Brazil Won't Pay More for Gas, Curtails Bolivia Plans (Update2)
May 3 (Bloomberg) -- Brazil's state-owned oil company Petroleo Brasileiro SA will challenge any attempts by Bolivia to charge more for natural gas and canceled all expansion plans in the country, Chief Executive Officer Jose Sergio Gabrielli said.

``It is very clear at this moment there is no economic viability of investing any additional money in Bolivia,'' Gabrielli told reporters in Rio de Janeiro.

Bolivia's army was deployed to 56 oil and gas fields on May 1 after Bolivian President Evo Morales gave international oil companies 180 days to revise contracts with the state energy company. Half the gas consumed in Brazil comes from Bolivia.
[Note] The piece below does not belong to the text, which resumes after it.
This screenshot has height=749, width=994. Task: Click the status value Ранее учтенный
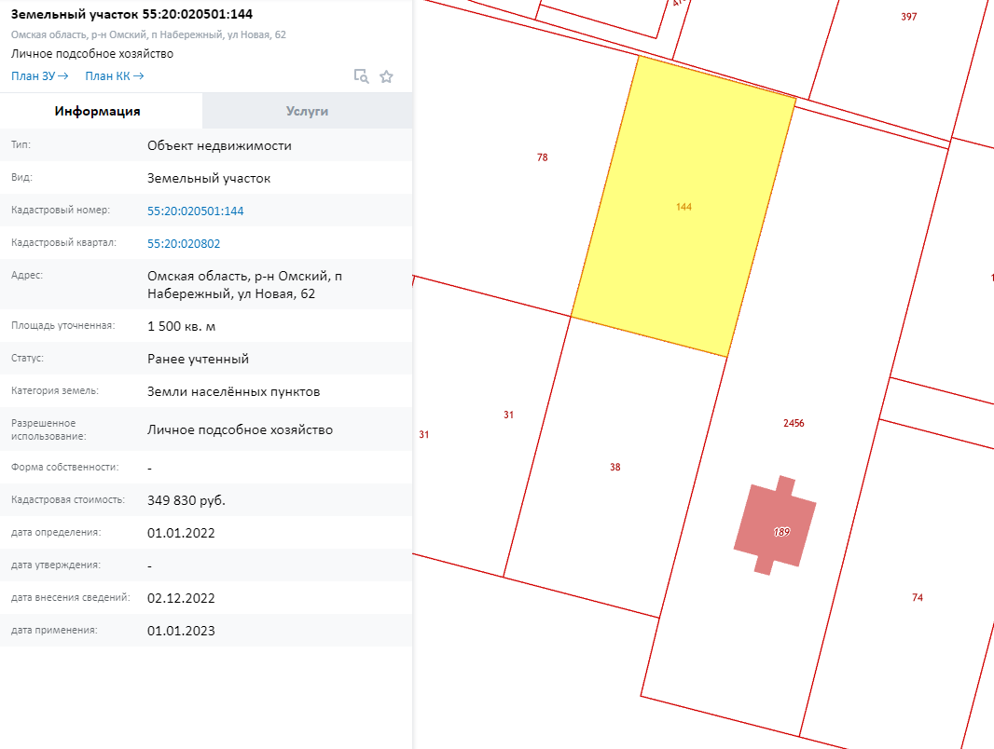(x=198, y=359)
Shares of Petrobras fell 10 centavos, or 0.2 percent, to 46.95 reais in Sao Paulo, after dropping as much 2.4 percent earlier.

Gabrielli said Petrobras, whose operations in Bolivia make it the country's largest company, has the ``right to defend itself'' and may use international courts of U.S. courts to do so. ``We have rights under Bolivian and international law under our existing contracts,'' he said.

<Snip>

I should disclose that I am a shareholder of Petrobras, but I am not concerned about this move by Bolivia. It is generally speaking not material to Petrobras' fiscal health.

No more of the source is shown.